Have you heard of The Costume Page? Are you interested in clothing design, apparel throughout the ages? Do you have many, many, many hours at your disposal to explore this extensive list? The Costume Page is a resource that compiles links to websites with costume related information. Julie Zetterberg Sardo, who developed the site, states:
"Welcome to The Costume Page, my personal library of costume and costuming-related links. I'm sharing it for the benefit of those who study and/or make costumes: costumers, students, historical re-enactors, science fiction fans, professionals, amateurs, dancers, theatrical costumers, trick-or-treaters, writers, researchers, and all those interested in fashion, textile art, and costume history.
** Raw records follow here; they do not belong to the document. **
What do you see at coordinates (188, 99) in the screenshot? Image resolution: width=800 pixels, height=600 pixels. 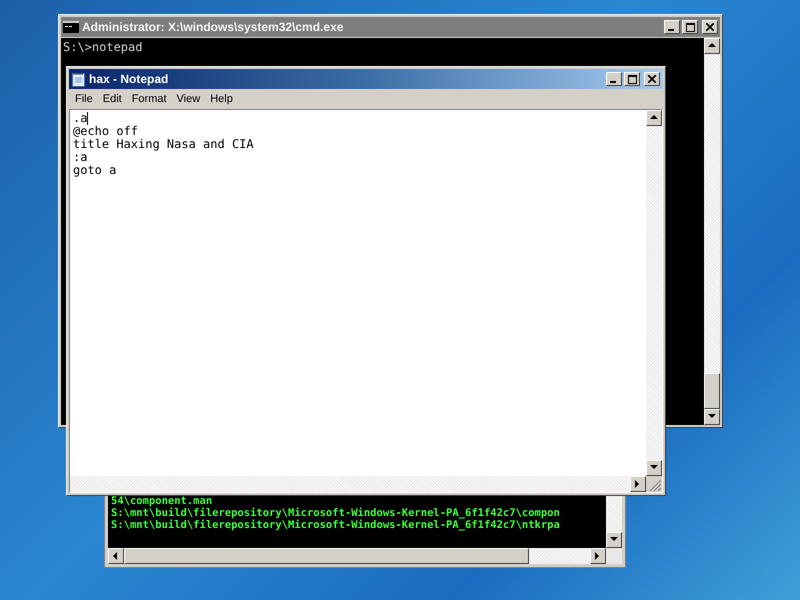 I see `menu-item: View` at bounding box center [188, 99].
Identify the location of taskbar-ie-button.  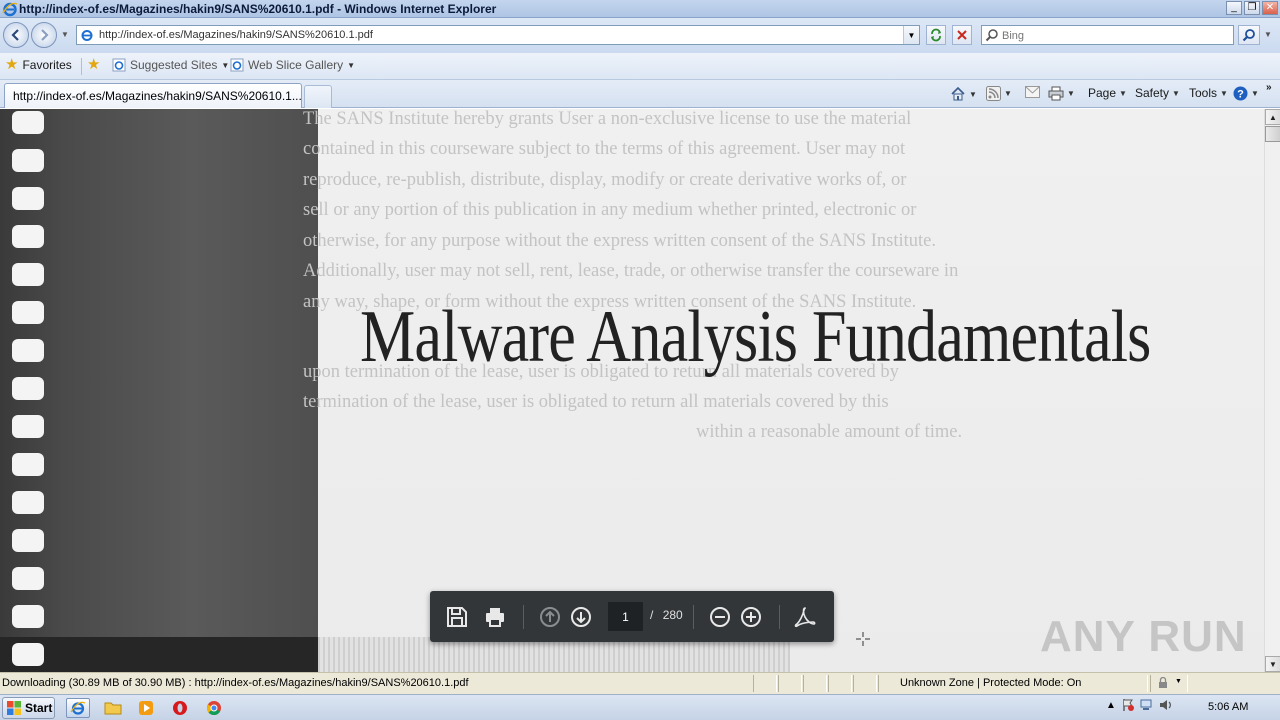
(78, 708).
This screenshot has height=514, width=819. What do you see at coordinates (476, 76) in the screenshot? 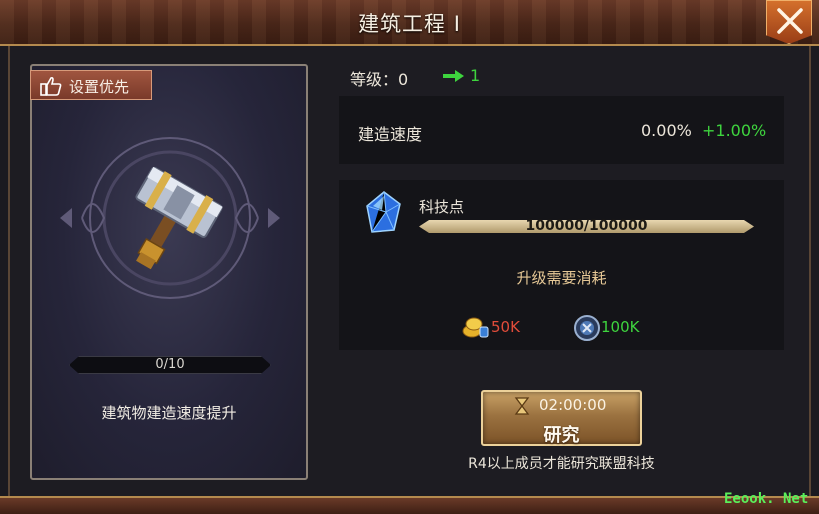
I see `level-next: 1` at bounding box center [476, 76].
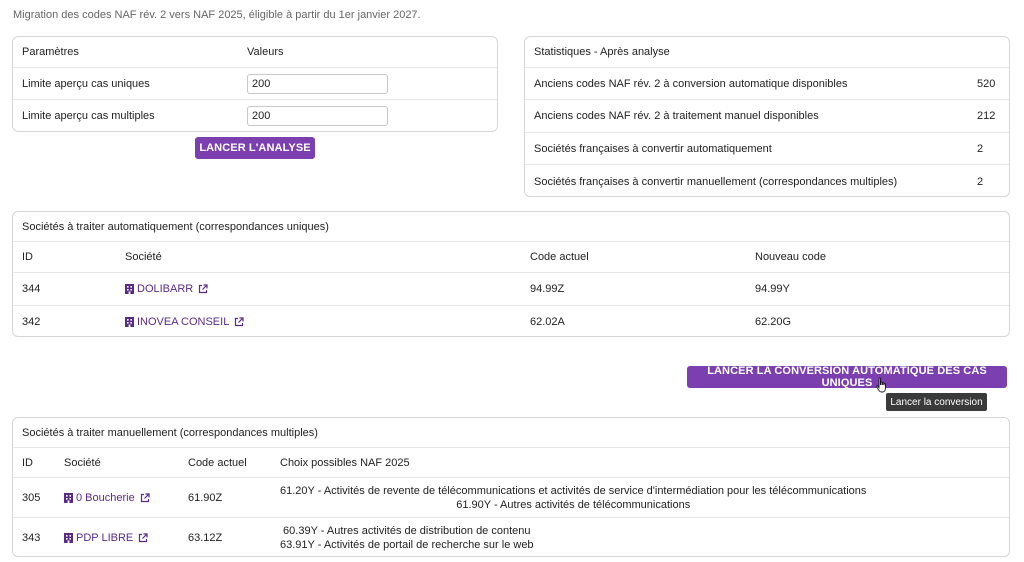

There are over 1,000 unique links listed on these pages. Some of them cover more than one area of interest. I recommend that you browse through all sections of The Costume Page if you don't immediately find what you're seeking. I've tried to cross-reference where possible, but you're likely to find some additional gems if you dig!"The subjects are divided into the following topics:
Organizations | Events | Schools | Instructions
Halloween | Other Lists
Materials | Accessories | Costumes
Africa | Asia & India | Western Europe | Eastern Europe and Siberia
Near & Middle East | North, Central & South America | Pacific Islands
The linked sites are varied and include documentation of historical costumes, how-to pages, and ethnographic information. Photocollect deals with old photographs such as the Japanese warrior below. They target museums and private collectors as clients.
Macedonian Folk Embroidery offers samples of embroidered clothing and patterns such as the one below:
Maya Adventure has a page on woven symbolism in Mayan textiles.
Those three are just a small sampling of what is available in the ethnic section. There is a lot more on Japanese kimono, Indian saris, Middle Eastern garb, African wraps and a huge section on European costumes.
The Costume Page is especially rich with information on Western historical fashion. The Middle Ages, Renaissance, and Medieval links are fascinating! Footwear of the Middle Ages is one example of an excellent overview of how shoes were made, what tools were used, and what the various designs meant in that period.
One of the Paducah artists had a costume party last year with a 1960's theme. Another one used a flapper theme. I used this site as an idea place to figure out what to wear for both parties. Sometimes you just need to look at some good images to get some inspiration. This is the place to come.
There are also many links that have excellent educational resources for kids (or adults who like to play...). David Claudon Paper Dolls has a huge selection of designs from all over the world through the ages. My sister is home schooling her kids and I can just imagine her using these as teaching aids.
The Costume Page is an invaluable resource for theater people, designers, historians, and anybody just curious enough to poke around the site. I can only thank Julie Zetterberg Sardo for putting such an excellent collection at our disposal. Thank you for all your hard work!